The computer says no
PUBLISHED: 18:20 28 October 2010 | UPDATED: 09:34 02 November 2010
THE Government is using computers to decide if people are fit for work despite being signed-off by a doctor.
A MAN suffering from spinal TB and its medication had his benefits cut when a computer-based medical assessment deemed him fit for work.
The move left the claimant, who attends the Kilburn Unemployed Workers Group, without income and in fear of losing his home.
The claimant, who didn’t want to be named over fears it may affect his appeal, had previously been kicked off JSA after an advisor ruled his condition meant he was not fit for work.
The Work Capability Assessments are part of a government drive to get a 1,000,000 off incapacity benefit and onto Job Seekers Allowance, which pays £30 a week less, as the Department of Work and Pensions looks to cut its welfare bill.
Support groups have since sprung-up to raise awareness and offer advice as claimants are left disparate and alone.
The claimant, who also wears a body brace to support his spine, said: “After that I really didn’t know how I was going to survive. I was in no condition to do anything as the medication affected me almost more than the condition at times.”
The claimant, who lives by himself and has no family to support him, said the ‘so-called’ doctor who assessed him was not interested in his condition.
He said: “He didn’t take a blind bit of notice. I had to tell him what the standard treatment is for TB. This so-called doctor didn’t have a clue.
“He was asking me can you kneel and can you raise your arm above your head and in my situation I was not supposed to bend. I could kneel with difficulty which I did, but he just seemed to ignore the limitations I had.”
A DWP spokesman admitted doctors are not used to carry out the assessments, describing them as healthcare professionals, although insisted they were trained and that some had been nurses before.
During the assessment the healthcare professional asks a series of questions and enters a score into a computer based on the response.
The computer then calculates if the claimant is fit for a work and a letter with the questions and points scored sent to them.
The claimant said: “The letter was nonsense. They had put something different for most of the points completely contrary to what I said which got me really angry.”
David managed to appeal after calling the processing centre in Dublin three times and was told his appeal would be in April, 2010; he is still waiting.
He said: “I’m in limbo but that’s better than them trying to get me off ESA. The whole process was very, very stressful, you think any minute now you are going to be kicked off and there’s no other recourse.”
Statistics from the Tribunals Service revealed there has been a 128 per cent increase in ESA appeals during the first quarter of 2010 year-on-year.

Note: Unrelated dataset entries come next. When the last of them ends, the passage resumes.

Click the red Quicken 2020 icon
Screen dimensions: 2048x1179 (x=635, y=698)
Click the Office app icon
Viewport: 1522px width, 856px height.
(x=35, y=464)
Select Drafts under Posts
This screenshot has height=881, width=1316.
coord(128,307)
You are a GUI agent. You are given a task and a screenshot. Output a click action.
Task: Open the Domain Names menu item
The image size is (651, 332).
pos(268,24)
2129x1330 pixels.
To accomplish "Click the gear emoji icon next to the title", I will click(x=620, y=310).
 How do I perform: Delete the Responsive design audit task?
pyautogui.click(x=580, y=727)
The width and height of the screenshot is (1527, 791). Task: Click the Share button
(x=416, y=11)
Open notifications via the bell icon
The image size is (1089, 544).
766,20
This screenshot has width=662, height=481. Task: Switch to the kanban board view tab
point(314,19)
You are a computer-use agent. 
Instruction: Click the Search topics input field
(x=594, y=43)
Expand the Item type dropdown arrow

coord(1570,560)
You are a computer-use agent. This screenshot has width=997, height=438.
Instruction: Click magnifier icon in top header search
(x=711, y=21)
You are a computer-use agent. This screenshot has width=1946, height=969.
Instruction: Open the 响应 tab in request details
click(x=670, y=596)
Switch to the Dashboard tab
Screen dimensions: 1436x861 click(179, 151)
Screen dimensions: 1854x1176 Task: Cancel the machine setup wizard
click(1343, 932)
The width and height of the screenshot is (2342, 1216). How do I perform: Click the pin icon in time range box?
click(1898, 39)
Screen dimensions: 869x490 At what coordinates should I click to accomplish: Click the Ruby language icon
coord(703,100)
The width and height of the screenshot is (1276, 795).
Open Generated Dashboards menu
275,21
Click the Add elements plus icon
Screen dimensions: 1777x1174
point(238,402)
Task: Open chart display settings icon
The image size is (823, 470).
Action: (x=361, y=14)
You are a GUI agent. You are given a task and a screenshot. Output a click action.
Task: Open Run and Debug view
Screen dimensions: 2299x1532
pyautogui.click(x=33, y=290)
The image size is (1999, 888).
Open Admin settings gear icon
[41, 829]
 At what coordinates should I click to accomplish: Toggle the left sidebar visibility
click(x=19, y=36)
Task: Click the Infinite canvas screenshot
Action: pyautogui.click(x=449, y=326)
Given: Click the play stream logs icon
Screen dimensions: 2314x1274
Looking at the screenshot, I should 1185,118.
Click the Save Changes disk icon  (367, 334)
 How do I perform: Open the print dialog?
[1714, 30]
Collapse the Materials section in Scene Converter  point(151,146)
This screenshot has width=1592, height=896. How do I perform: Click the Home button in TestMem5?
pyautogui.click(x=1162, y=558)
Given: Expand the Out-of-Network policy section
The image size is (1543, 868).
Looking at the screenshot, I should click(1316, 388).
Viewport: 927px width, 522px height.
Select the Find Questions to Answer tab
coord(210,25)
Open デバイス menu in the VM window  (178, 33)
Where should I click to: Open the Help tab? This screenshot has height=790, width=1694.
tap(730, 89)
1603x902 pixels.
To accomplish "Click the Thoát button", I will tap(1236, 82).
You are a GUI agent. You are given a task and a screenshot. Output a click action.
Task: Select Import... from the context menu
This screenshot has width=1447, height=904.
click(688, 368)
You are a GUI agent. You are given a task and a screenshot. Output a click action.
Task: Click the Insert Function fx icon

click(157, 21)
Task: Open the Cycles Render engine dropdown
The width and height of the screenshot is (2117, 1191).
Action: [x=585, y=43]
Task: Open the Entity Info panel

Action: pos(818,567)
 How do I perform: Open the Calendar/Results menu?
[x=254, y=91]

The WCA costs the DWP $10 million in administration and a further $100 million is paid to private contractor, ATOS Healthcare to carry them and other services out.
Clarence Jackman, a member of the KUWG, said: “The government overrides GP’s professional judgement by getting private medical company assessments to say they are well enough to work yet they want to transfer NHS decision making and $80 billion of taxpayers’ money to GP’s despite not trusting them to know if a patient is well or not.
“It seems like money saving exercises with excuses to hit the sick financially and reward private enterprise “scroungers” with lucrative contracts.”
A DWP spokesman said: “The Work Capability Assessment has been developed in consultation with medical professionals to look at what a person can do as well as what they cannot, while ensuring that those too sick to work get the support they need. It is based on the effects of a person’s condition, not on the condition itself, and people are entitled to appeal against any decision made about their benefit entitlement. Everyone who is found able to work will get the help and support they need to get a job.”
*The Kilburn Unemployment Workers Group meets on Thursdays at Kingsgate Community Centre, in Kingsgate Road, West Hampstead.